In a permaculture garden peach finds its place whenever a small deciduos tree is suitable - on the south side of the house where it does not interfere with winter solar gain; or in small courtyards with limited space. Best avoided on the Western side of the house, where it breaks winter dormancy all too often before its time and looses fruit to late frosts, peach is best suited for Eastern or even Northern exposure. As each plant needs certain conditions to thrive, peach will too require some friendly company of other plants, soil biota, and, most likely in Western climate, some type of protection from extremes of weather.
A sample peach guild includes plants that aid with soil building (comfrey, hairy vetch, alfalfa, daylily); plants that encourage beneficial insects (blossoming chives, fennel, yarrow, ornamental thistles, blue mist spirea); plants that offer some protection for the young tree (can be fast growing annuals such as sunflower, fennel, hollyhock, or perennial asparagus). Plant guilds are combinations of plants (and animals!) that are mutually beneficial and supportive for optimal health of the whole - and with each and every plant we strive to invite song birds, beneficial insects, native pollinators, earth worms, garden snakes and numerous other creatures to the ecosystem of the garden.

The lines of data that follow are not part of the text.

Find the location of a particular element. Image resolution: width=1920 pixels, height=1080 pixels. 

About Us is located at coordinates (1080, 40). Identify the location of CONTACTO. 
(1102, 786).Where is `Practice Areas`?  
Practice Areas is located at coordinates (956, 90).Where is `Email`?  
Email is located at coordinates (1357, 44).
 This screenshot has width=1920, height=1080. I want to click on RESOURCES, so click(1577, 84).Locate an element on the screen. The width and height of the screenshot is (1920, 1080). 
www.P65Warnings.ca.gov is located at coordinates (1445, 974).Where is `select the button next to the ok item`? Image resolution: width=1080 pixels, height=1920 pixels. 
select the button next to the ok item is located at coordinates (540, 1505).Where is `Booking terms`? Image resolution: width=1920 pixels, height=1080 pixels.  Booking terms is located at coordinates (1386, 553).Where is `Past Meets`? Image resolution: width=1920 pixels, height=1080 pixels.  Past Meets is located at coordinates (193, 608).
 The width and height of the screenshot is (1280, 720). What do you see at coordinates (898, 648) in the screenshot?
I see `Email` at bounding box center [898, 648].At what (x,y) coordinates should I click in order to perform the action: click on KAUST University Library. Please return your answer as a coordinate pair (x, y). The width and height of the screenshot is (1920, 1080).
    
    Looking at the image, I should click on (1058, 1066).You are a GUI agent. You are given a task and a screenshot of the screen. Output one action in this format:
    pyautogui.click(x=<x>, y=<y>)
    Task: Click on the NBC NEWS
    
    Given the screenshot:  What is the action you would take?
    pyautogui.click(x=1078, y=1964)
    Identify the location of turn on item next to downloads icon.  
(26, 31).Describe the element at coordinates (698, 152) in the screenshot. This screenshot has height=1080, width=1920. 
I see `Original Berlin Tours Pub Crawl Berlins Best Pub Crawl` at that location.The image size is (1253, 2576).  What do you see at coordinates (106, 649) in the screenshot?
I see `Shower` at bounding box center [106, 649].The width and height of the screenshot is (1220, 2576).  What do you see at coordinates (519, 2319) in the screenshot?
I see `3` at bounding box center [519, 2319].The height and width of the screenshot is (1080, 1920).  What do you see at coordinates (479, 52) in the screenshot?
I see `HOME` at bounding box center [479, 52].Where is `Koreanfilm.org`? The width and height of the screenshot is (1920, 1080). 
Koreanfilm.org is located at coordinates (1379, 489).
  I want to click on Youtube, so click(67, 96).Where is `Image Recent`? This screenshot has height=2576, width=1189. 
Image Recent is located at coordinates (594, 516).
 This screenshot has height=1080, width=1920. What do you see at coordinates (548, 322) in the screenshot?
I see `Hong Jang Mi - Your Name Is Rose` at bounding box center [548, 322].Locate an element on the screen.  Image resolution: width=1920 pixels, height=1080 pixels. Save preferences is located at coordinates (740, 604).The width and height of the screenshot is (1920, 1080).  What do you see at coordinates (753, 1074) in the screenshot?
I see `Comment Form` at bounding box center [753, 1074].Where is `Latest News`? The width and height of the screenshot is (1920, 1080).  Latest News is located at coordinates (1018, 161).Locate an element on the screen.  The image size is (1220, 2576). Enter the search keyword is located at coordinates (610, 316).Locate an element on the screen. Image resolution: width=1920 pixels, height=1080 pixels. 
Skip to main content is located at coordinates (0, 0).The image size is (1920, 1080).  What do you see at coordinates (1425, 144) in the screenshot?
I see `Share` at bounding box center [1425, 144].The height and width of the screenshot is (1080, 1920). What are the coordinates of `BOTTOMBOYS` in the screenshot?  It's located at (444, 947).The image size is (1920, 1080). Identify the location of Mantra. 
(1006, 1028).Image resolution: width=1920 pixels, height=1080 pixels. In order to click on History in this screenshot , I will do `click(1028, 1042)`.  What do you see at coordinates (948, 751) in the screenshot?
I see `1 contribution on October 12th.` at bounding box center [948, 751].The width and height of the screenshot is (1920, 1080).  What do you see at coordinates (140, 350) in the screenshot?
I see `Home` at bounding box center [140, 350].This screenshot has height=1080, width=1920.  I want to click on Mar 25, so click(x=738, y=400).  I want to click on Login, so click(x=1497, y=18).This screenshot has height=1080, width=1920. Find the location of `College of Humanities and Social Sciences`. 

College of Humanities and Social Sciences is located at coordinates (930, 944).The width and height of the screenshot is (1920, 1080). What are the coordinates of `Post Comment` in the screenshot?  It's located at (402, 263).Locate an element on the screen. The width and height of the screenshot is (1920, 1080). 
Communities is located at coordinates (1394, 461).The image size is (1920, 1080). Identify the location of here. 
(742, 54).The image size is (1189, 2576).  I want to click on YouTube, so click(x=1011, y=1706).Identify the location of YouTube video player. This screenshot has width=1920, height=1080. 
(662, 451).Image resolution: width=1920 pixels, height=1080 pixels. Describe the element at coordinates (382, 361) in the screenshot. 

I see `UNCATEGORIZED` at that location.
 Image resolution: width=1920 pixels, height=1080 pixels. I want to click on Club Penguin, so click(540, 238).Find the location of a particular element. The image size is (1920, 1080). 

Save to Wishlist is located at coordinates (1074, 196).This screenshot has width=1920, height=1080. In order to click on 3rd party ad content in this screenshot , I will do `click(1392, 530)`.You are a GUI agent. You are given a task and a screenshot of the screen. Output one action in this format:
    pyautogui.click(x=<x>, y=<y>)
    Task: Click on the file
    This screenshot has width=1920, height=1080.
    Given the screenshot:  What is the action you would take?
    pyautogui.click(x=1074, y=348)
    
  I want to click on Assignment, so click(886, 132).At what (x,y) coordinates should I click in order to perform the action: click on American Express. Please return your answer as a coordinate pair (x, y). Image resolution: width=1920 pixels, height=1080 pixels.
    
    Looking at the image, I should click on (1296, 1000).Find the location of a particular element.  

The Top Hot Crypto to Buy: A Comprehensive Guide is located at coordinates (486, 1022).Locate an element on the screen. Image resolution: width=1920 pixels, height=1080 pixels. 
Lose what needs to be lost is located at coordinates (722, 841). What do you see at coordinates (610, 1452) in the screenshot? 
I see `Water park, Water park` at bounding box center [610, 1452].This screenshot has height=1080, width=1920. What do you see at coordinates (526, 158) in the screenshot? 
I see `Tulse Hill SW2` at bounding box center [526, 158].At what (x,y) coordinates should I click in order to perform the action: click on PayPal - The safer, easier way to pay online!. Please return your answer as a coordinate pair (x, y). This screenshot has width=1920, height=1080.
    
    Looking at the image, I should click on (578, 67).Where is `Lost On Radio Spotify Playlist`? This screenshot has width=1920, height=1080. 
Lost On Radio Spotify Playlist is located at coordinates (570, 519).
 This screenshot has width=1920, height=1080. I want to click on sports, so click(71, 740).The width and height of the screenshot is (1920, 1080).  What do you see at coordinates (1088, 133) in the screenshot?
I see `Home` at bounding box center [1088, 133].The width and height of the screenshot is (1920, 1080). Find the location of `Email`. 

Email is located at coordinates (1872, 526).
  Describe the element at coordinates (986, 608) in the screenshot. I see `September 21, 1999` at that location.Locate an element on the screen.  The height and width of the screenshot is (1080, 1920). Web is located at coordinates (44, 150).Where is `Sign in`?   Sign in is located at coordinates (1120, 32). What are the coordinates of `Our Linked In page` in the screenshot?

|Here we see a peach tree amidst grape vines and rambling rose bush. Unseen are comfrey, asparagus and various pollinator plantings|
Harvest that comes from a peach tree guild includes herbal flowers such as red strawberry clover and alfalfa blossom - both are also good for making mineral-rich herbal teas, and can be harvested throughout season.
|Red Strawberry Clover blossom, harvested for tea|
Perennial flowers such as feverfew, yarrow, Queen Ann’s Lace, angelica or valerian with their tiny blossoms attract many beneficial insects, which help keeping pests away. Add a plant that helps to open the soil – mullein, carrots, daikon radish are all good with their long tap roots. Comfrey is a choice plant for a handsome groundcover and it makes mineral rich mulch. Catmint and May Night Salvia add late spring color & nectar, as does Clary Sage.
|Clary Sage (background) is beautiful and easy going in Western gardens|
Throw in other plants such as daylily (edible flowers and young shoots), broccoli and kale, chives, peas or beans – just pack it full! You will have to water your peach tree - so water its guild as well and get more bounty & health as a return. Some things will thrive, others will fade away – the guild will get into its own balance, and evolve. Bees and bumble bees come to harvest nectar from sage plants, worms dine on the rich soil created by the diverse root systems. Come July, you taste your first fruit and hopefully determine that more peaches must be planted to allow for this celebration of flavor to go on. I find that three mature trees provide two people with enough fruit for making peach compote, peach jam, brandied peaches, peach chutney and for eating fresh.
Ripe fragrant yellow-flesh peaches from the tree, unwashed and sliced, skins on - that is your main ingredient. Take the pits out. (If you place them in compost they will make a little forest of peach trees. This is a good way to save some money and have more peaches around). Mix peaches with chopped ginger and minced garlic in a stainless steel pot and place over medium heat. Add raisins to taste.
Add vinegar and sugar, we only use Sucanat in canning anymore as the least harmful of all sugar. Lower the fire and cook slowly for 1-2 hours or until it thickens. The mixture will begin to caramelize and will darken considerably. Of course, one must stir it frequently to prevent scorching. Follow your cook book direction on hot packing. When ready, ladle hot chutney in clean jars and insert one smoked dry Chipotle chile pod in the center of each jar. Tighten the lids, seal as per your cookbook instructions and place jars in a dark place, cover with several towels to allow for gradual cooling. Store in a dark cool place. Serve with stir fry, red meats, rice dishes. This is good in the winter months to prevent colds and immune weakening (all that garlic-ginger-cayenne mix will just punch you back into good health).
Quantities: I go by taste and by a book. For 12 quarts of peaches, use one quart of chopped garlic, one quart + of chopped ginger, about one quart of raisins. Sugar by taste (cook books call for extra-ordinary amounts!). Vinegar by cook book recommendation (about three cups for 12 quarts of peaches).